JA: I saw a movie called “Faces of Death” [which depicts graphic scenes of cattle in slaughterhouses] and I just got freaked out. Me and all of my friends at the time decided to be vegetarians after that because it was a really brutal movie. I was grossed out.

ET: I also read that you like to cook.

JA: I cook everything. In the summer, we do a lot of French and Italian summer foods, grilled meats and veggies and salads. I use all produce that’s in season and local. We have a delivery service of fruits and vegetables from local farms. Almost everything is organic. I cook roasts and chicken. I cook Indian food and Thai food, Mexican food. I can kind of cook everything. Food tastes better when it doesn’t have the highly processed ingredients and when it’s organic. It tastes fresher. When you eat a fresh tomato that’s organic, it’s sweet and awesome. When it isn’t, it doesn’t seem to have any flavor.

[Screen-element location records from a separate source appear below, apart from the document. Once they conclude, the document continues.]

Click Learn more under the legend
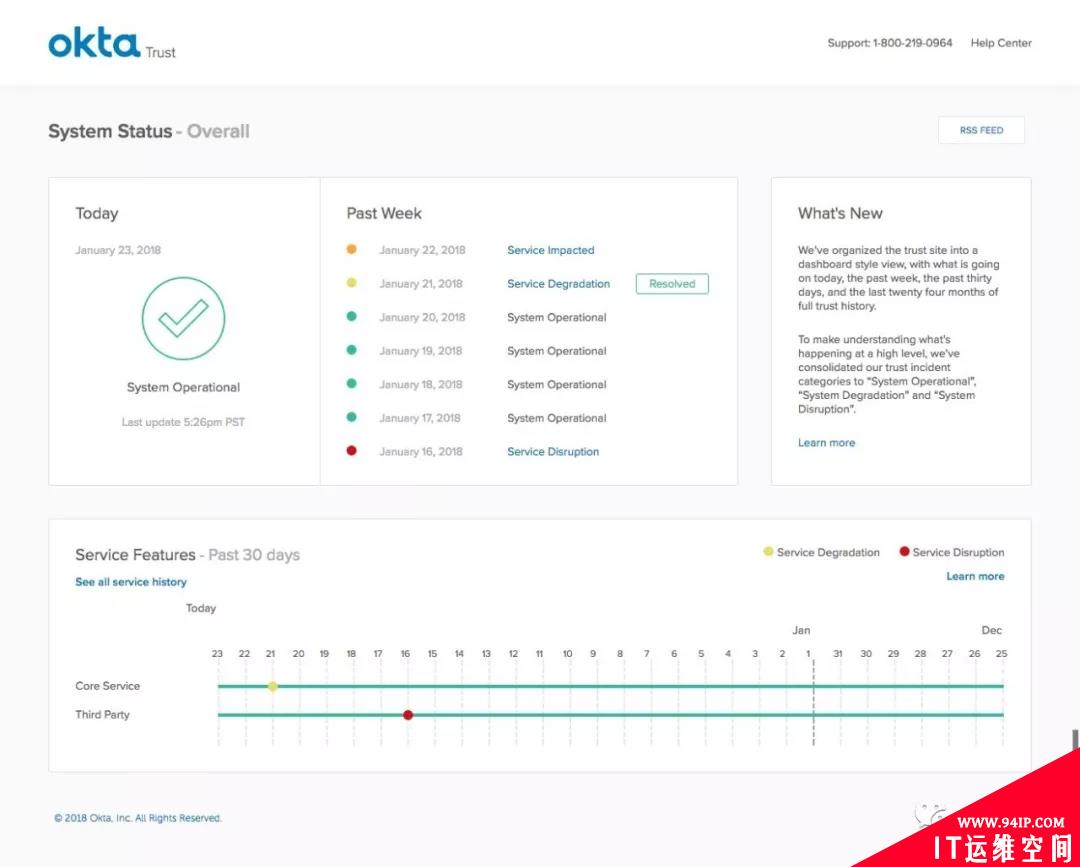 [975, 576]
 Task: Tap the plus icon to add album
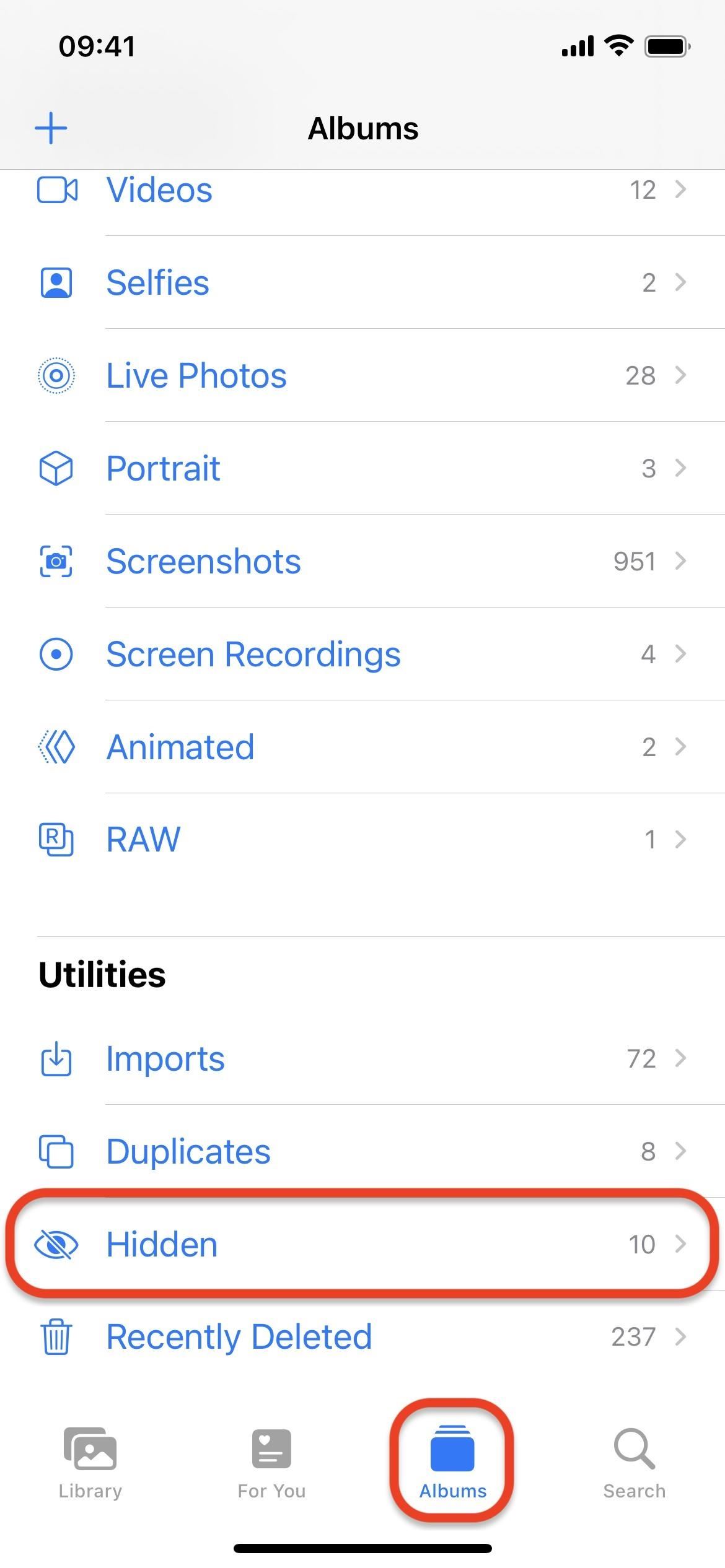click(x=51, y=128)
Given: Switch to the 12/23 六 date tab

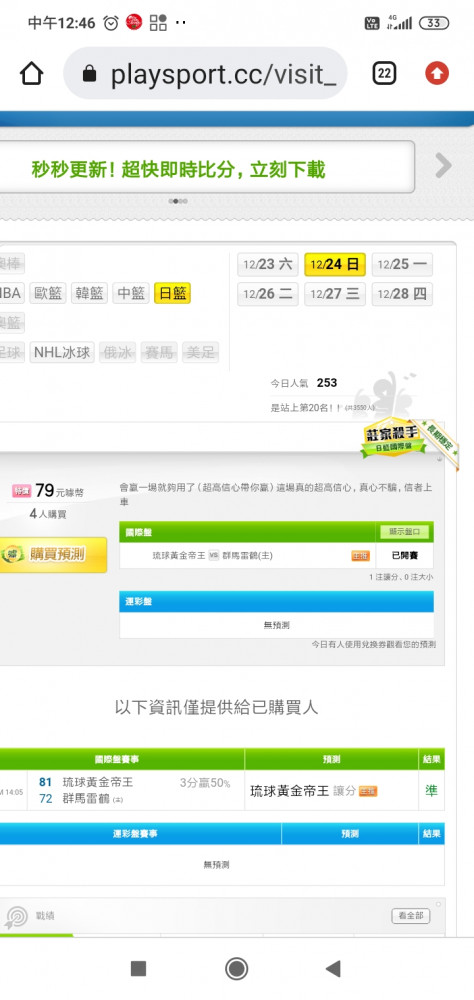Looking at the screenshot, I should click(x=267, y=265).
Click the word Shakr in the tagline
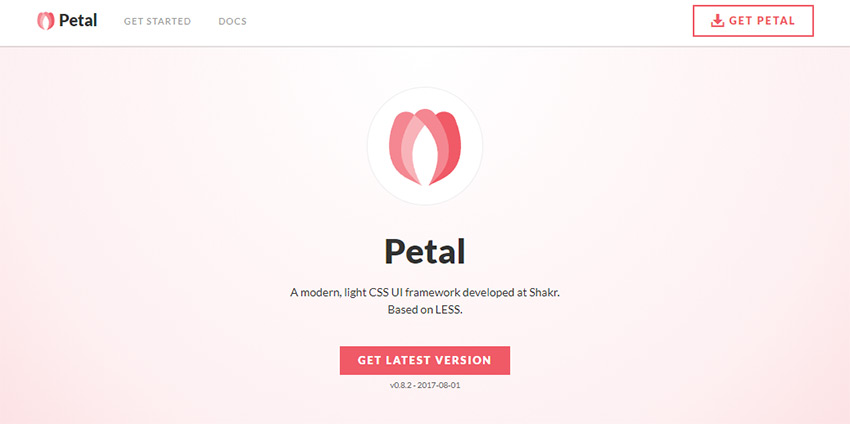 point(544,293)
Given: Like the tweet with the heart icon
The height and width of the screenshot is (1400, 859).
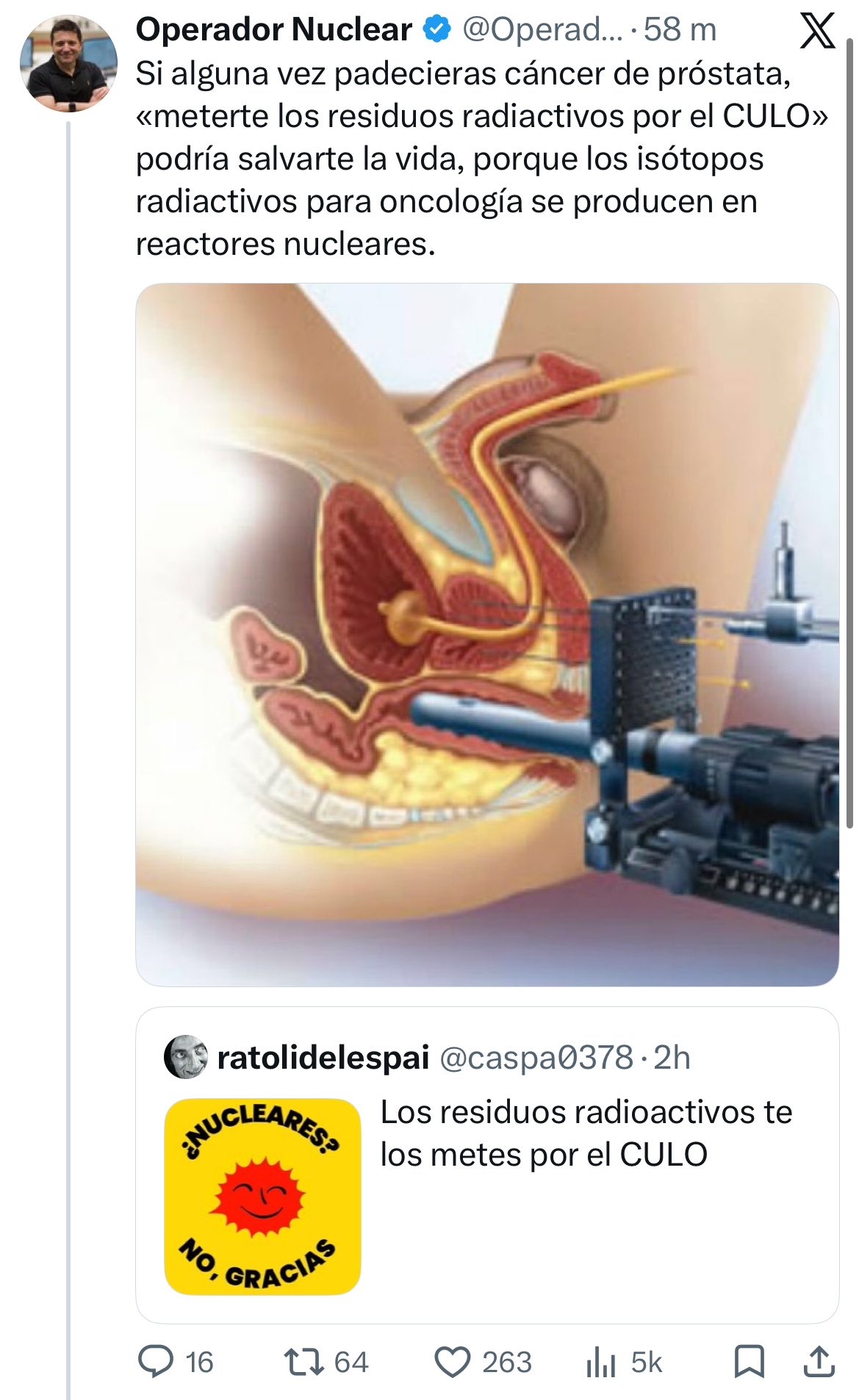Looking at the screenshot, I should pyautogui.click(x=452, y=1362).
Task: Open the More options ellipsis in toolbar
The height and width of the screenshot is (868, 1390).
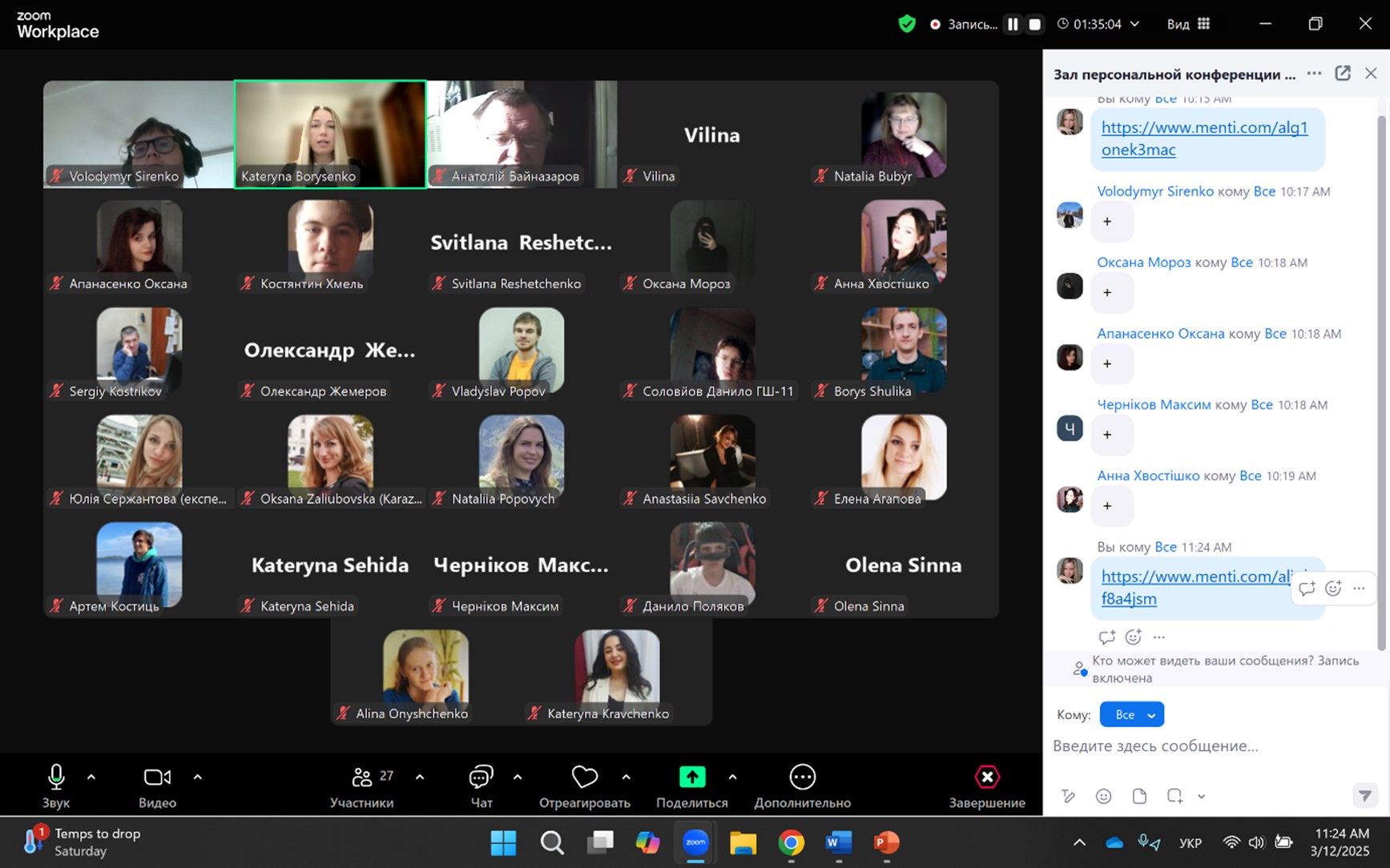Action: click(x=802, y=777)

ET: Do you take supplements?

JA: In spurts, but I really should more regularly. For women, calcium and vitamins is important. It’s something I’m going to start doing.

ET: What’s your regular fitness regimen like?

JA: I haven’t really exercised regularly since my youngest was maybe eight weeks old. She’s eleven months old now. I’ve been working at the company and running around. When I come back from China in about a week and a half I’m going to get back into working out because I’m going to do a movie, “Sin City 2,” where I have to be fit. I like circuit training and I like spinning. Those two things are my favorite. It’s a lot of core work. Cross-fit is a popular term. I’ve been doing circuit training since I was 17 or 18. I play golf but that’s not really exercise unless you walk the course, and I don’t. Golf is more being competitive with yourself and trying to focus.

ET: You once observed that the movies you do are physically demanding in one way or another, and that that’s a good way to keep your health on track.

JA: Yeah, I think the reason I haven’t worked out regularly is because I haven’t had a reason to, but now that I have a movie that I need to train for and be fit for I’m going to start working out again.

ET: You obviously have more control over your diet when you’re home. How do you meet the challenge of maintaining a healthy diet when you’re away, travelling overseas for a movie, for instance?

JA: Weirdly I feel like we [in the US] consume the highest amount of super-processed food, and we in this country are really big on pesticides and things being genetically modified. But when I go to other countries, everywhere from China to Japan to Europe, for some reason the local food always tastes better.

When I’m in France, this farm over here makes that cheese, and I may get to meet the local butcher. They don’t really have the same rules that we have here as far as pesticides and GMOs go. It’s always pretty fresh. I think that’s why everyone says you can go to Europe and eat bread and cheese and drink wine, and you don’t get fat. I just eat local.

ET: Now that you have two daughters, and you’re in a very image-conscious industry, are you concerned that young women still have to face negative self-image issues because of marketing that tells women who they should be?

JA: Yeah, I think there’s always that, but I think more than ever, especially with social media, there’s this truth [that emerges], and people can kind of have more discussions around image. People are now global citizens and have access to the world through the Internet, so I think we’re moving in a good direction.